“You’re letting strangers read your book before it’s published?” he asked. “Aren’t you afraid they’ll steal it?”
As a suspicious type of gal, I had already asked myself those questions. But I had quieted my fears by noting that cozy mysteries follow a formula, and it’s not exactly like I had written a millennial “And Then There Were None.”
Besides, I’ve set the story in my native eastern Kentucky. As I asked my friend, “How would somebody ‘not from around here’ know enough about the area to chronicle the decidedly regional experience of finding yourself stranded on a one-lane road behind a mobile home?”
Such a situation occurs near the end of the book, which also contains several examples of our vernacular and dialect. I tried to share some of our customs and traditions in the book and, from time to time, I’ll do the same in this blog.
For starters, let’s talk a little about the mobile aspect of mobile homes, better known around these parts as trailers. If you live up a holler, better known away from these parts as a hollow, you have to learn how to adapt because someday a neighbor will purchase a trailer and that will impact your life.

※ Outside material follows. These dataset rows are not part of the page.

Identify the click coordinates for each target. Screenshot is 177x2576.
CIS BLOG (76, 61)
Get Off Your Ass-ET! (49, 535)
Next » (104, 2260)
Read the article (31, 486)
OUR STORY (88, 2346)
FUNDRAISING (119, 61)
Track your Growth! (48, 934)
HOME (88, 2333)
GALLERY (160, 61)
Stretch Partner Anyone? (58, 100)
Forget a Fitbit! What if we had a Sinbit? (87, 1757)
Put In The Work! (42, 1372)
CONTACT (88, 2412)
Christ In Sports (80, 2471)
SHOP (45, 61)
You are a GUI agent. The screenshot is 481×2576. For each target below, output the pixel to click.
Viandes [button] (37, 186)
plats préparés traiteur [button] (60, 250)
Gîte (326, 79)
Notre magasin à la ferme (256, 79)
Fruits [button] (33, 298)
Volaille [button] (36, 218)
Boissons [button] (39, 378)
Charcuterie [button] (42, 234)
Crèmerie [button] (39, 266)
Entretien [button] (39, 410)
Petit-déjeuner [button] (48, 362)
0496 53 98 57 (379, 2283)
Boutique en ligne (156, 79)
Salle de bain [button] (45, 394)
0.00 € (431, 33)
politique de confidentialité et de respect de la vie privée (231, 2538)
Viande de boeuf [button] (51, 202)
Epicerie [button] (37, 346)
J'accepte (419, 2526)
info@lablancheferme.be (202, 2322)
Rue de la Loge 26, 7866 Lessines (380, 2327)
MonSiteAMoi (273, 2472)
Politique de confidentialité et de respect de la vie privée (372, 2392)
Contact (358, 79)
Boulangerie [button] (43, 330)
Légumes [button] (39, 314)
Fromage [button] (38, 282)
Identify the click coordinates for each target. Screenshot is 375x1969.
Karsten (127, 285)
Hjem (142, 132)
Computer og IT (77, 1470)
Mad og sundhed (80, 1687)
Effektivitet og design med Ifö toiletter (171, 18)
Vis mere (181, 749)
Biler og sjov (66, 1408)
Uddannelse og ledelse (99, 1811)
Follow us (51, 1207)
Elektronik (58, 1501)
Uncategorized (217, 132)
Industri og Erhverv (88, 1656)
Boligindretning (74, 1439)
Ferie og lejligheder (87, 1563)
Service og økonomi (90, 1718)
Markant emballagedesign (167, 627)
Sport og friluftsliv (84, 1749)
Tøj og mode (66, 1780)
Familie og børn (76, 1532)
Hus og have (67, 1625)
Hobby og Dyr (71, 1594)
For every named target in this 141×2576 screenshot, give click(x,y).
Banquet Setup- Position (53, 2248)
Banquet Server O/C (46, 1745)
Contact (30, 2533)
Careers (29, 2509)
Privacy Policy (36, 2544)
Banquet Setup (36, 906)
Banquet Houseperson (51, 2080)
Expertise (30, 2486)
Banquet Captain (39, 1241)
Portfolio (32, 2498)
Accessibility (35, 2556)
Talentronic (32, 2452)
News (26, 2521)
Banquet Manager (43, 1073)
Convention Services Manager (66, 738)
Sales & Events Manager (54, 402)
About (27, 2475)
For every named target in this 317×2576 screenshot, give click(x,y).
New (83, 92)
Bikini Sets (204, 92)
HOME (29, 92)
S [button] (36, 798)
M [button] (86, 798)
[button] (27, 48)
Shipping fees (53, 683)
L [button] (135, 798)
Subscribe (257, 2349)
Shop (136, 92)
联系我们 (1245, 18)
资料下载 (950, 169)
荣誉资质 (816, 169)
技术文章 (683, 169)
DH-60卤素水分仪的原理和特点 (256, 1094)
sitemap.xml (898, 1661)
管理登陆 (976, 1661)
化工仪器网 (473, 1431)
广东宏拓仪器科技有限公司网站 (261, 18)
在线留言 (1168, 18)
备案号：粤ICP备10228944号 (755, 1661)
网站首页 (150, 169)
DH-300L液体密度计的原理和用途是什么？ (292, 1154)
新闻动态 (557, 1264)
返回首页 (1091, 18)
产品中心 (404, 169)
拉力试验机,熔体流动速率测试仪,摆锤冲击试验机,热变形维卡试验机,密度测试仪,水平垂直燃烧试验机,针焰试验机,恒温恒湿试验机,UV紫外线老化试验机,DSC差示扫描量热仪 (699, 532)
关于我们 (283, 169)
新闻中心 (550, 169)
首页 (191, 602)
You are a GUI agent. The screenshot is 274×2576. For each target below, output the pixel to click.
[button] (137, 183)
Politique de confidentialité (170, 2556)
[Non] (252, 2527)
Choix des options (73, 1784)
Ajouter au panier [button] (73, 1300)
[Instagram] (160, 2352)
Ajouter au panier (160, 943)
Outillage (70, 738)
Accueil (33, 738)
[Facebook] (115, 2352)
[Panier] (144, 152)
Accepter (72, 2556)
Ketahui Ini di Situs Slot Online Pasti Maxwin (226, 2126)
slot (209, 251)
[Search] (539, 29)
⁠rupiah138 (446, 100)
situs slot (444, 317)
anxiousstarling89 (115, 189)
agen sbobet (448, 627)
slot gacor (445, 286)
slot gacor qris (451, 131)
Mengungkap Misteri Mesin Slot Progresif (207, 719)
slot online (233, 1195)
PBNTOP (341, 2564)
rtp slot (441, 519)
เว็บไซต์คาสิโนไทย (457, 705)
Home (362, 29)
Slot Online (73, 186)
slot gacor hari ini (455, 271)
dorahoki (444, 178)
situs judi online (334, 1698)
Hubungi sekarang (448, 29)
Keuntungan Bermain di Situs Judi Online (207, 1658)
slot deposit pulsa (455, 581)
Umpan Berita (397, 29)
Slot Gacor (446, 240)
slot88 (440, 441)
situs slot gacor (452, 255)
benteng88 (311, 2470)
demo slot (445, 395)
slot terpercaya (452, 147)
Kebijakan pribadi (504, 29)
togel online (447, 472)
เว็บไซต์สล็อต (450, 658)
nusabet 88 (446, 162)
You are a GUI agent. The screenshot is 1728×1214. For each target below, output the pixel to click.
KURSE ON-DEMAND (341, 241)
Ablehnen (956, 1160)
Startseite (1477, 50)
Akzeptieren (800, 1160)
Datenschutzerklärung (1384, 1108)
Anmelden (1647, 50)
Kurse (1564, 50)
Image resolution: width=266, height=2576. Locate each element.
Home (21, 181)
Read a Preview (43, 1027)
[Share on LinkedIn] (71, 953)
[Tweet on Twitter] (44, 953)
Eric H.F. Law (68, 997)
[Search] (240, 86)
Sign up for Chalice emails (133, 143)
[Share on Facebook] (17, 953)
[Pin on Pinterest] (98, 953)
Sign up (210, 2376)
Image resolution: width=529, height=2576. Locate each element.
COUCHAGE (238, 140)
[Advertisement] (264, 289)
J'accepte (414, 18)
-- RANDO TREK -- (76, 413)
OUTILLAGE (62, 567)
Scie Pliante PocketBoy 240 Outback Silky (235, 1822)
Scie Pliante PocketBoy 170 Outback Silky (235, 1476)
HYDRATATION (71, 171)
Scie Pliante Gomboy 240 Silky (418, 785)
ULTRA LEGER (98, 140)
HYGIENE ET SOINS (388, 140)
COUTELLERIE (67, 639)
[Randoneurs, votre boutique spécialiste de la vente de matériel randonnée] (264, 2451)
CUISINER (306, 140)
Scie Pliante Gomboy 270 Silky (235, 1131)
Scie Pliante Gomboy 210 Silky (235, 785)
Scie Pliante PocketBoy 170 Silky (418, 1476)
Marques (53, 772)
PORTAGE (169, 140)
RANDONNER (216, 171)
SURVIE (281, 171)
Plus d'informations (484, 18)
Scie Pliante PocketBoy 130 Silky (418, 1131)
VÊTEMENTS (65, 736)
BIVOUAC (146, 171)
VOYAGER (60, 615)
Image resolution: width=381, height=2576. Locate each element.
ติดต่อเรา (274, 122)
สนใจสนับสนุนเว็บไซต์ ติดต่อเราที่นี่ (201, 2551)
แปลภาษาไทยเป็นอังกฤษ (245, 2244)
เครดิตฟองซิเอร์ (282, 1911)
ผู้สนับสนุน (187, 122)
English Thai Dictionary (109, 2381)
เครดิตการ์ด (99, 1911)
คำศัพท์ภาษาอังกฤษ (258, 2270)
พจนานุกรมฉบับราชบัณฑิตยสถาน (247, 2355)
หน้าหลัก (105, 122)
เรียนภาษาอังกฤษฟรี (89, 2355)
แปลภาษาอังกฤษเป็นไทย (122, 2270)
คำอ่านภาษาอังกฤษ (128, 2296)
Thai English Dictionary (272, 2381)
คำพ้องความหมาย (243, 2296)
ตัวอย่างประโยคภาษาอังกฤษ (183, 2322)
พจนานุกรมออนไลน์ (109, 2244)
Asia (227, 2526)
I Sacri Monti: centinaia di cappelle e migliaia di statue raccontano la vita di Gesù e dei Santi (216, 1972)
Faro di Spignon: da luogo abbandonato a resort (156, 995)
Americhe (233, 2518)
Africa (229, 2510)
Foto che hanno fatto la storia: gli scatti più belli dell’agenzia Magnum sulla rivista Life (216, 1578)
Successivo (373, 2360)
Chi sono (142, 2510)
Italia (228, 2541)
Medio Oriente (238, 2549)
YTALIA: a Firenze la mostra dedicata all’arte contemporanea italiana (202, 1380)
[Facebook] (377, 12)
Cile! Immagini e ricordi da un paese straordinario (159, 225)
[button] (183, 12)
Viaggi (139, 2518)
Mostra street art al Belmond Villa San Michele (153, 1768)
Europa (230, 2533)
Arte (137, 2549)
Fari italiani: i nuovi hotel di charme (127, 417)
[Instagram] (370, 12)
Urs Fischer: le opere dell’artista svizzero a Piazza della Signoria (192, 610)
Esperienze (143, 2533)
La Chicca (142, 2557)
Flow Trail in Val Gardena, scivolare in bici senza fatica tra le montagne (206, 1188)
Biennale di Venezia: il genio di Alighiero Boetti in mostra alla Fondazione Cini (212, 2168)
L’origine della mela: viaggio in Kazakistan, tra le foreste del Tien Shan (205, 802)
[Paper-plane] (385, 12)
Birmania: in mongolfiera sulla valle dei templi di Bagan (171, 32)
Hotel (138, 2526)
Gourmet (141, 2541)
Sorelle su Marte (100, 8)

Moving trailers up hollers creates havoc and stops traffic. The companies hired to move the trailers must cut tree limbs, weeds, and bushes and, in general, navigate the homes over narrow roads not always wide enough for two tricycles to pass each other. Curves and bridges prove most problematic and time consuming.
If you’re lucky, you’ll have nice neighbors who will let you know in advance when a trailer is scheduled to make its arrival. After all, there’s only one way in and one way out of a one-lane road. However, knowledge is power and, if you know ahead of time, you can plan accordingly and cancel your trip to the beauty shop.
If you’re returning home and find yourself trapped behind a trailer, you have few options. You can park in someone’s driveway or yard, shimmy around the trailer, and walk to freedom. When our school bus couldn’t make its way up the holler because a trailer blocked its way, that’s exactly what my siblings, cousins, and I did. So, there’s that. But the best thing to do is to find a friendly driveway in which to turn your vehicle and get out of there. Visit your mommaw, drive to Lexington, or go to the movies. You have time. Otherwise, you’re stuck in your car for the long haul.
If you’re in your house when the trailer makes its painstaking journey up the holler…well, maybe an emergency won’t arise. If it does, you might as well go ahead and bleed out, have the baby in the washtub, or hike through the hills for that loaf of bread.